I'm so glad of your response to my criticism, Pav! Thanks!

Penthe said...

I love the cover. I was dancing with excitement when I realised this was coming out, and once I started I didn't speak to anyone until I'd finished reading it.

I have history gushing about how marvellous Michelle de Kretser is, so I'll leave it there. Thank you ampersand duck for making the book look so absolutely right.

Maria said...

Dear Ampersand Duck,

What an ab fab cover! And you've made it seem so much fun. You've made me want to go cover a book. Once I wanted to write books, now I want to cover them. though I'll probably end up using Christmas gift-wrapping paper. I'll never end up with something so creative and inspiring.

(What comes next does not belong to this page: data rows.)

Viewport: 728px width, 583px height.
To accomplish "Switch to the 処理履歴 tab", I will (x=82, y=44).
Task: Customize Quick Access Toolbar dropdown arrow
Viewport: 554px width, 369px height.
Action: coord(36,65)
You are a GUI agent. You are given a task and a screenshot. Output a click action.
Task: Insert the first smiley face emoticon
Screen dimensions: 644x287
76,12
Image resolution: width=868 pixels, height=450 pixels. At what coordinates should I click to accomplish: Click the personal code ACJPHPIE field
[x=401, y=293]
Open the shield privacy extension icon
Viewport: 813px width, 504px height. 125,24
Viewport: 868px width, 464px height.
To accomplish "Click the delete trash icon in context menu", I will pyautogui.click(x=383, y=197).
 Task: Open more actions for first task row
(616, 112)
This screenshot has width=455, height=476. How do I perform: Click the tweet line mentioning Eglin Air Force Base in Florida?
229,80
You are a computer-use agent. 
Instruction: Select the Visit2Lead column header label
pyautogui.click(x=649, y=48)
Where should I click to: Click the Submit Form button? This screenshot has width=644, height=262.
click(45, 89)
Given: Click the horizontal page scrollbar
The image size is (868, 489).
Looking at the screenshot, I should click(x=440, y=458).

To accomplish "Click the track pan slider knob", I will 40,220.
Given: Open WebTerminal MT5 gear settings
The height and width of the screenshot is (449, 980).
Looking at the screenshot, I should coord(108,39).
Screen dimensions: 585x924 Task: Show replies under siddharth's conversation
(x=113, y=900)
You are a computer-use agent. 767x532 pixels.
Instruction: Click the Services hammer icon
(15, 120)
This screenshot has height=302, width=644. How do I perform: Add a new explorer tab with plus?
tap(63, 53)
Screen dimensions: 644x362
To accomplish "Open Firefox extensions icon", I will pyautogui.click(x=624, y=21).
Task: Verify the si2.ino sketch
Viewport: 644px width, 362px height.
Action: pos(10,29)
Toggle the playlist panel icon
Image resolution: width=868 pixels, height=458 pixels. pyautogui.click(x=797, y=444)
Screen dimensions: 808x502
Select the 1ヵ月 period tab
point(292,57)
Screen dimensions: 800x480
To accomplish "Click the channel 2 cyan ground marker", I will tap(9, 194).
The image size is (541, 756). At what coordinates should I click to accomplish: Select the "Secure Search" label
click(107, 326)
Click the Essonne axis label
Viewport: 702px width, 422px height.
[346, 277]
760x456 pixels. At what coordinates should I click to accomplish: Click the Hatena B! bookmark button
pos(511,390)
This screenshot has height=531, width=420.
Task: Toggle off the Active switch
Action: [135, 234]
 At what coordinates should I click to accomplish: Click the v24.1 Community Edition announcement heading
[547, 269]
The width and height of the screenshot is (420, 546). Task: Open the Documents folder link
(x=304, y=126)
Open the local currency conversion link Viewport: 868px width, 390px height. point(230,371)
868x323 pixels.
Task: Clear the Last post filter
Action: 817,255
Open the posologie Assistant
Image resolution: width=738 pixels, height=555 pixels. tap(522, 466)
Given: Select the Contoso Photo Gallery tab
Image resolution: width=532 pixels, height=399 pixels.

I know what you mean about reviews; often I read reviews and I get quite cross about what I'm sure are childish and unfair comments. I know I can't expect everyone to love the books I do, but if they would be constructively, insightfully or rationally critical it wouldn't bother me so much. Chin up, though! You've obviously shown them you're head and shoulders above the lot. I look forward to your next book cover offering, and hope there shall be some more ... soon!

Jonathan Shaw said...

Thanks for this post. I agree it's a splendid book. The cover is even more beautiful after the book has been read, and the end papers are wondrous. I'd just uploaded an entry on my own blog mentioning this cover when I saw it mentioned in today's Spectrum, so added a link to here.